Avec le livre électronique, nous pouvons toucher beaucoup plus de périphériques électroniques. De plus, toutes les tablettes ont des applications qui permettent d’ouvrir un livre électronique. Nous n’avons donc pas à nous charger des mises à jour. Notre travail consiste à créer des fichiers pour qu’ils soient lus par ces machines. Nous avons élaboré une maquette agréable et pratique. Nous allons continuer à l’améliorer. Le livre électronique se développe tout doucement. A priori, cela va rentrer dans les mœurs. C’est déjà le cas aux Etats-Unis. J’espère qu’on va acquérir une vraie compétence... et qu’on sera un peu en avance. Le Monde Diplomatique a un lectorat spécifique, on peut tenter des choses un peu différentes.

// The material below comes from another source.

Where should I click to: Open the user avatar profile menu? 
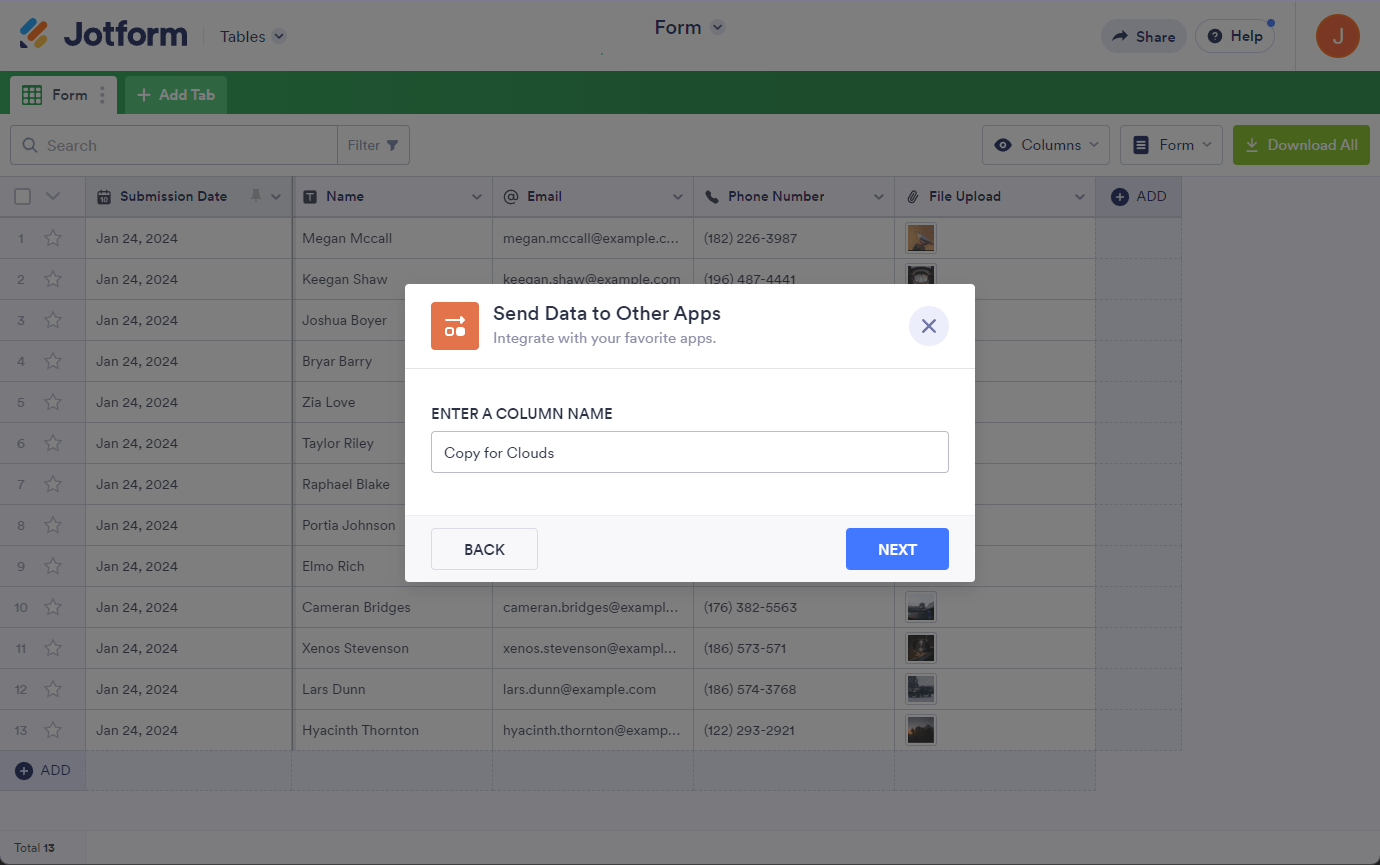(x=1337, y=36)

Selon vous, le livre électronique permet de revenir à ce que vous appelez la "lecture profonde " ?
Le problème du web par rapport au papier, c’est la qualité de la lecture. Les mails, les réseaux, la nature même de l’écran entrainent de nombreuses distractions possibles.  Et on s’éloigne de ce qu’on appelle la "lecture profonde ". Ainsi, nous avons cherché avec quel outil on pouvait faire en sorte de retrouver cette "lecture profonde" sur les écrans. En évitant les perturbations et les liens trop visibles. Depuis le début, on pense, contrairement à ce qui est souvent dit, qu’Internet ne signifie pas format court. Il semblerait que l’on ait raison sur cette question. De plus en plus de médias  tiennent aujourd’hui ce discours... alors qu’ils ont fait l’inverse pendant longtemps.

Vous expliquez que le livre électronique permet plus facilement de hiérarchiser l’information, comme sur le papier ?
Oui. Le web entraine une logique d’atomisation. A priori, le gros des usages en ligne, c’est plutôt de lire des articles, sur des sites différents. Cela diversifie les sources d’information, ce qui est plutôt positif. Pourtant l’unité du journal a un sens. Décider par quoi ça commence, par quoi ça finit... il y a une logique d’ensemble qui se suit et qui fait sens; et nous trouvons dommage de perdre cela avec le web. Avec les éditions numériques, notre démarche consiste à recréer une cohérence autour d’un objet qui sort chaque mois.